Devialet SAM

Devialet SAM

I saw this new product reviewed on the HiFi+ web site.

We are getting closer to the ‘rational’ hi-fi system that I allude to in my About page, and yet are so far from it. I said

…Such systems could still give audiophiles what they crave, conceivably allowing them to mix and match amplifiers and high end speakers (or even speaker drivers in individual enclosures), and to install off-the-shelf calibration files or even create their own.

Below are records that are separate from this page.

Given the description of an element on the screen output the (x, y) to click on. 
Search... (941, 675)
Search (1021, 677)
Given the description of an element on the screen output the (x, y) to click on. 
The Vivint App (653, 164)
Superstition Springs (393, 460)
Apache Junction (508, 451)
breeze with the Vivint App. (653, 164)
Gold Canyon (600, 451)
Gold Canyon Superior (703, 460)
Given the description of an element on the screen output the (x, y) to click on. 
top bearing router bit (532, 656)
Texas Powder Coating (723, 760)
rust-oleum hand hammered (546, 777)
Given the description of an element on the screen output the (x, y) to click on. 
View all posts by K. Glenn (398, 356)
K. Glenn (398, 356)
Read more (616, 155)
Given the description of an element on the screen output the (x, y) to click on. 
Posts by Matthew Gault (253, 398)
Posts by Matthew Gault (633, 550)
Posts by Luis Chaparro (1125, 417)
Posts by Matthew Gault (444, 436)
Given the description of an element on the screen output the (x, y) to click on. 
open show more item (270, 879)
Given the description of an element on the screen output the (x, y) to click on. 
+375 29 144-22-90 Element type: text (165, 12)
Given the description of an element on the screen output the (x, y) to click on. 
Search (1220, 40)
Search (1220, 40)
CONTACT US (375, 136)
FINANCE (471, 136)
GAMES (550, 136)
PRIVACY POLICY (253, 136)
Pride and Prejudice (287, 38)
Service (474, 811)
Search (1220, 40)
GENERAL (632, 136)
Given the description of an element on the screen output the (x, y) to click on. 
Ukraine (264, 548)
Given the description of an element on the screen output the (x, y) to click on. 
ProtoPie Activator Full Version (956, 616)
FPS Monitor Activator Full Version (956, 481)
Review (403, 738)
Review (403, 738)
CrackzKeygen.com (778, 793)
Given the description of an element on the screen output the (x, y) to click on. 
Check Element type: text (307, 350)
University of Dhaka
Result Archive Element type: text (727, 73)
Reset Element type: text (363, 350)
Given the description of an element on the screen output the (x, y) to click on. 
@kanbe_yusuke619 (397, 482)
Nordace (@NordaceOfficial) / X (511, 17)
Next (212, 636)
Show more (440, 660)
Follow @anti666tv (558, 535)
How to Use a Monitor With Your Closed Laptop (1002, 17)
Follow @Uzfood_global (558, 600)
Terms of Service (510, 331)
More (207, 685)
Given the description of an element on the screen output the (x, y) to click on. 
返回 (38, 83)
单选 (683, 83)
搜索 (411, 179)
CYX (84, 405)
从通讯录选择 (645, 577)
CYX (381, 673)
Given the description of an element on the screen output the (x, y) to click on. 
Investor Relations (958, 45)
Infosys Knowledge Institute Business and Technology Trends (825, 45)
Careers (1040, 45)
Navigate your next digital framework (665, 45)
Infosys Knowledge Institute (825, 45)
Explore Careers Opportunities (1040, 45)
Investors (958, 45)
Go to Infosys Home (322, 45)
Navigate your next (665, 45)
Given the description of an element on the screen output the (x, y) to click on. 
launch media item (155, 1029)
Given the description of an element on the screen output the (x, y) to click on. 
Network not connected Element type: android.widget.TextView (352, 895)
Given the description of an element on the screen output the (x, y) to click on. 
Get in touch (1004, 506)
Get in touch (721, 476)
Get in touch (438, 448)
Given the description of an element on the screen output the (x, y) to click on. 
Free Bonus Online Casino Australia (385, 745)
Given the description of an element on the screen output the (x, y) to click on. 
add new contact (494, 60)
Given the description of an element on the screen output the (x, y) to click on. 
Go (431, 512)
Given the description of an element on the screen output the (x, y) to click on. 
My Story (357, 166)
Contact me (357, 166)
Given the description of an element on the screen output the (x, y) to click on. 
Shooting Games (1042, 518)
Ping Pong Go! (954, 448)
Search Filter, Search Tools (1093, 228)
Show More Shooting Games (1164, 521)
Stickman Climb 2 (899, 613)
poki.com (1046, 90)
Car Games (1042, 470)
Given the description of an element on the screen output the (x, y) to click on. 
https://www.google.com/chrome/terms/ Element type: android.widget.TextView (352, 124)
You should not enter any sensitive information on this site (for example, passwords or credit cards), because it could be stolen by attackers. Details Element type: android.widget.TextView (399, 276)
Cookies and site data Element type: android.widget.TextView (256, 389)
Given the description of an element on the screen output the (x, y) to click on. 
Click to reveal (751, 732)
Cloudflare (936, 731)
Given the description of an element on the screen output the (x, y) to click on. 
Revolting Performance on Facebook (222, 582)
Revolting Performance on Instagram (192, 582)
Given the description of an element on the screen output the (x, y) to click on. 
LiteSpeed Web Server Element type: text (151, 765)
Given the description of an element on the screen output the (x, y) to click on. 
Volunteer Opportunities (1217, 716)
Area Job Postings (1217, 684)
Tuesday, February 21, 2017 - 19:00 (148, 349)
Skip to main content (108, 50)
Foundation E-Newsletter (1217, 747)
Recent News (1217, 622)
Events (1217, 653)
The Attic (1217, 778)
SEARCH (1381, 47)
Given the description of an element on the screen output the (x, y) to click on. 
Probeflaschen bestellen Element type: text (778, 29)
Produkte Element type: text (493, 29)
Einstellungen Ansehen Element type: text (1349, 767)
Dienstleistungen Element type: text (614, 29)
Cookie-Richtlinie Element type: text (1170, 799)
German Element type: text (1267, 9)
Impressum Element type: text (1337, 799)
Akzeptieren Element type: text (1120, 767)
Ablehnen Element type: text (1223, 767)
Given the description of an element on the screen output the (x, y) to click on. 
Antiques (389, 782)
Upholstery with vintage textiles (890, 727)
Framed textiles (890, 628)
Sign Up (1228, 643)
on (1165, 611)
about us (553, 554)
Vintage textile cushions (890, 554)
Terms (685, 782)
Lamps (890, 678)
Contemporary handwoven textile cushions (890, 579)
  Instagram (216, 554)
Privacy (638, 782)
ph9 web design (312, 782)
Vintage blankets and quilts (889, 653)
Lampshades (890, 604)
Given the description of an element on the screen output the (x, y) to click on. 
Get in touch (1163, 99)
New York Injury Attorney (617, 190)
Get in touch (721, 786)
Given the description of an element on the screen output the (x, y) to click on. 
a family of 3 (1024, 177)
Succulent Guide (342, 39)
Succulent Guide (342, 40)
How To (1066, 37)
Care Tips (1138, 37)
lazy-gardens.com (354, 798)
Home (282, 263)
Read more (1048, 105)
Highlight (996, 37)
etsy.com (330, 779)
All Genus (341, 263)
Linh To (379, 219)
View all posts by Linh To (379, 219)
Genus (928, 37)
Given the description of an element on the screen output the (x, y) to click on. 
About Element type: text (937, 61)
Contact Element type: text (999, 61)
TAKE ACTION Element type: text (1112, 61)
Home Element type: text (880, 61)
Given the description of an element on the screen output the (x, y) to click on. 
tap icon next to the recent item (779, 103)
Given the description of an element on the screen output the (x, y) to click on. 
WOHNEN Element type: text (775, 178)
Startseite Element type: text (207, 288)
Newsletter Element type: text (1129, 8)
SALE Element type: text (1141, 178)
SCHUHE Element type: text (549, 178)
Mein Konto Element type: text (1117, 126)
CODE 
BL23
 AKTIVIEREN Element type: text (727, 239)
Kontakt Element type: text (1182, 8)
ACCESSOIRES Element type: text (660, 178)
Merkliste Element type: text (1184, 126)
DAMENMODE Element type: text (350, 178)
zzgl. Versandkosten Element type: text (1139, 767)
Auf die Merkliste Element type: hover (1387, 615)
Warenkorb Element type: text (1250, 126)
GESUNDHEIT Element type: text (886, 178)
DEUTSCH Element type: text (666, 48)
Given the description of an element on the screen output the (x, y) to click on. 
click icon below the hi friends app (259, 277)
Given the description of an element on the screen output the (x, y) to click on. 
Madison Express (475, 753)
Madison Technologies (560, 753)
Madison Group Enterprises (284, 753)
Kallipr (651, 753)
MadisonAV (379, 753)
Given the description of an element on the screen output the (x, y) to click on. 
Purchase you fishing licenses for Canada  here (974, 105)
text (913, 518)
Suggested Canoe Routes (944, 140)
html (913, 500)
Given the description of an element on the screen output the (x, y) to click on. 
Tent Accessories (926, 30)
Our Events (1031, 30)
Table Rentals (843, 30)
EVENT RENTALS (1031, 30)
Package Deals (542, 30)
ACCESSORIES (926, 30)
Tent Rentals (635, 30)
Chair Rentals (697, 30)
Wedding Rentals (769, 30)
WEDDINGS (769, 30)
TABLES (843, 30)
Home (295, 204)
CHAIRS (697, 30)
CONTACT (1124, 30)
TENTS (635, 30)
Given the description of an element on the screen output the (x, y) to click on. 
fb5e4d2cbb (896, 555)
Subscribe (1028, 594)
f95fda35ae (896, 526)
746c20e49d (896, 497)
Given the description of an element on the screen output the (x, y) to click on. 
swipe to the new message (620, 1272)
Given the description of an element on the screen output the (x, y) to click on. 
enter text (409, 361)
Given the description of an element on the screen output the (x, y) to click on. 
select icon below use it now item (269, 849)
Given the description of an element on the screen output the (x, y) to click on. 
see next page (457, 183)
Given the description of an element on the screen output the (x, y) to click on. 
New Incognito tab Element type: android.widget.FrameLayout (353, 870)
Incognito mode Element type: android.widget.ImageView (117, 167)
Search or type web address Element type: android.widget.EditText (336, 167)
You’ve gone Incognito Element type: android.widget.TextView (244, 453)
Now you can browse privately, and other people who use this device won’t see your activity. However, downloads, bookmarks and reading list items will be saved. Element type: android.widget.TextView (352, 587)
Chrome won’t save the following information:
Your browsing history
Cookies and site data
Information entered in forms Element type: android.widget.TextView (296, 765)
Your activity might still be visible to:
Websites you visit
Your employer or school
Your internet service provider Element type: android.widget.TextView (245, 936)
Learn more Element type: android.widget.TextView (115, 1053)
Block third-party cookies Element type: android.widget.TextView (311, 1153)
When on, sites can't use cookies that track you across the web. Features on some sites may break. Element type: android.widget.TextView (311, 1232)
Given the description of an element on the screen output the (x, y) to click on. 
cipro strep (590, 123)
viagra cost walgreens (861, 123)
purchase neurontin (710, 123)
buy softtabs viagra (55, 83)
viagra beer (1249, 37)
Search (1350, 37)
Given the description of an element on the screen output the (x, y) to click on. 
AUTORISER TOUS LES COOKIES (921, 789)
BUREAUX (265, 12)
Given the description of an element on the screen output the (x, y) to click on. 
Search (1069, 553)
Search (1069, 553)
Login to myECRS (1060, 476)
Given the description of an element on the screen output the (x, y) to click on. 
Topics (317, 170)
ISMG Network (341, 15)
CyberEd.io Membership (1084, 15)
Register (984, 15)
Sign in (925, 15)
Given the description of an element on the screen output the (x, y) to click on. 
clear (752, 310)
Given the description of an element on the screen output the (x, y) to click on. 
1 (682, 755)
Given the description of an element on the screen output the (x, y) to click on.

Well here’s a product that heads towards that, but doesn’t attempt to quite reach the full monty – for perfectly understandable reasons, probably. This is a stereo DSP/amplifier system that can be configured with ready-made calibration files for a large list of existing passive speakers via an SD card – with the possibility of adding more to the list if there is the demand. For me, the most significant step is the idea of ready-made calibration files, downloadable from the manufacturer’s web site, allowing the non-technical audiophile to play with the benefits of DSP without the hell of sine sweeps and microphones.

The DSP does the following (quoting the manufacturer’s web site):

  • Phase alignment over the full spectrum

  • Extension of the low frequency response (down to 25Hz)

  • Effective protection of the loudspeaker, helping to prevent any damage due to listening at high levels

But quoting their white paper (possibly out of date..?), it appears only to affect the bass and lower mid:

In its current implementation, SAM is effective on lower frequencies, up to 150Hz; yet its effects
can be heard throughout the audio range.

So we have a hybrid of DSP correction at line level and 1930s technology in the form of the existing passive crossover –  and unfortunately there are many aspects of passive crossovers that cannot be corrected by DSP. Clearly, as a purist, this offends me – but I’ll get over it. I would rather have this than no DSP correction at all. Maybe this is as close to the fully active DSP speaker that the typical audiophile can allow himself to get at the present time, and allows his faith in a particular speaker manufacturer’s ‘house sound’ to remain relatively unchallenged.

Clearly, I would like to see the system extended to four, six or eight channels with DSP implementation of the crossovers themselves and correction over the full spectrum, which would then open up the possibility of fully-active systems, bypassing the passive crossovers. Unfortunately Devialet are in the ultra-engineering camp, so building it using their current product line-up (even if it were possible) might prevent them from selling it for less than many thousands of pounds. Of course by removing the passive crossover the total power requirement of a speaker is drastically reduced, and individual drivers only have very modest power requirements. Maybe a future product could capitalise on these mitigating factors for a reasonable cost.

It’s something new, and I will follow this product’s progress with interest.

(Another review of the system that suggests, contrary to my implication above, that this is a budget product. It’s all relative, I suppose!)